Opinion: Europe's VCs must embrace risk – or resign the AI era to US control (thenextweb.com)

🤖 AI Summary
An opinion piece argues Europe’s AI startups are losing out not for lack of talent or savings but because local venture capital is too cautious and slow. The EU raises just ~5% of global VC while the US and China capture the lion’s share; households in Europe save €1.4tn annually but little flows to startups. European funds habitually prolong diligence (examples cited: 40-day deals versus Silicon Valley’s week), balk once valuations pass ~$10–15M, and interpret regulation conservatively. The result: fewer growth-stage rounds (Q2 2025 saw $5.7B across 75 European deals — roughly 10% of global late-stage funding), exits below earlier peaks (Graphcore’s ~ $600M sale vs prior $2B valuation), and bankruptcies when follow-on capital dried up (Navya, Uniti). For the AI/ML community this matters because AI and deeptech need heavy upfront capital (notably energy and compute) and investor technical conviction to fund long, uncertain R&D cycles.
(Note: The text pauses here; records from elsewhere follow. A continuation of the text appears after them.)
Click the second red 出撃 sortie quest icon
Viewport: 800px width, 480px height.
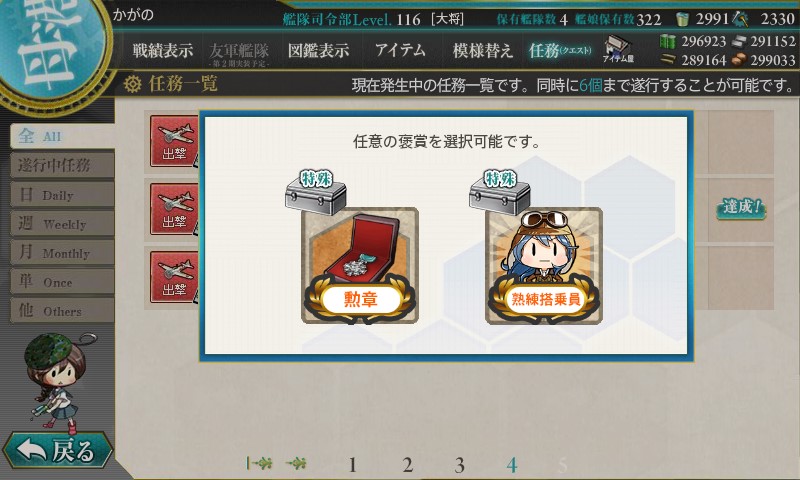[174, 209]
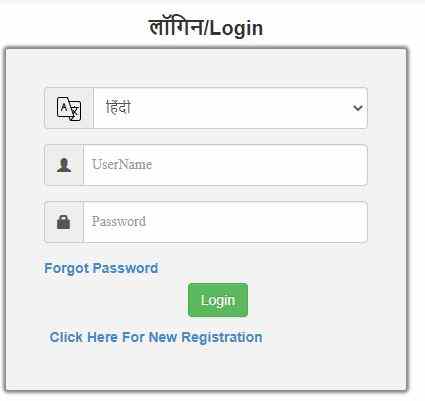Screen dimensions: 425x401
Task: Click the gray box holding the user icon
Action: tap(64, 165)
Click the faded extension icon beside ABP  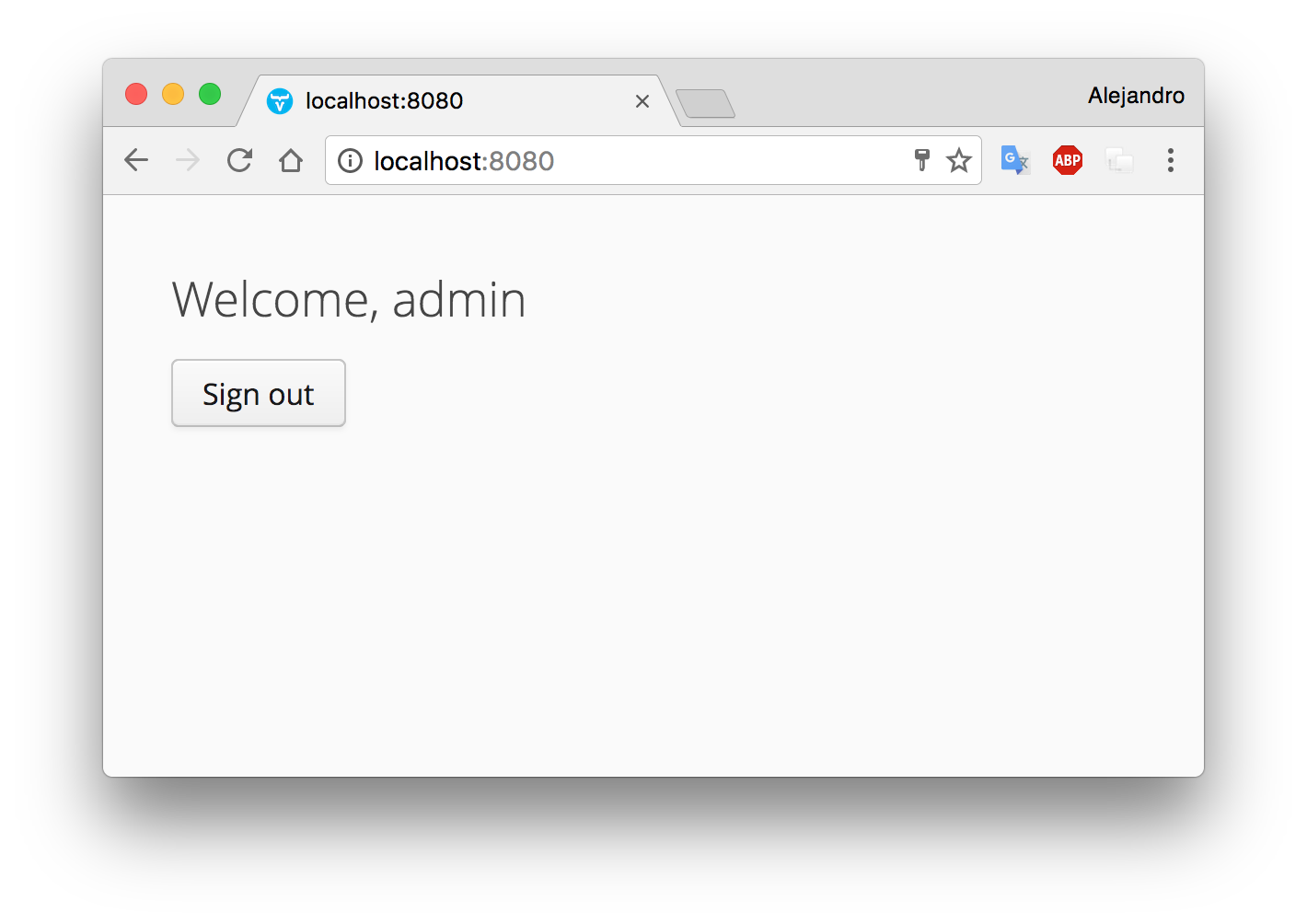coord(1119,161)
The piece urges VCs to act with startup speed, make multiple smaller, bold bets, and use flexible structures (SAFEs, convertibles, secondaries, equity-debt hybrids) — especially smaller/mid-sized funds that can avoid institutional inertia. In short: Europe can still build global AI champions, but only if its capital allocators shed conservative norms, accelerate decision-making, and accept the uncertainty inherent to scaling deeptech.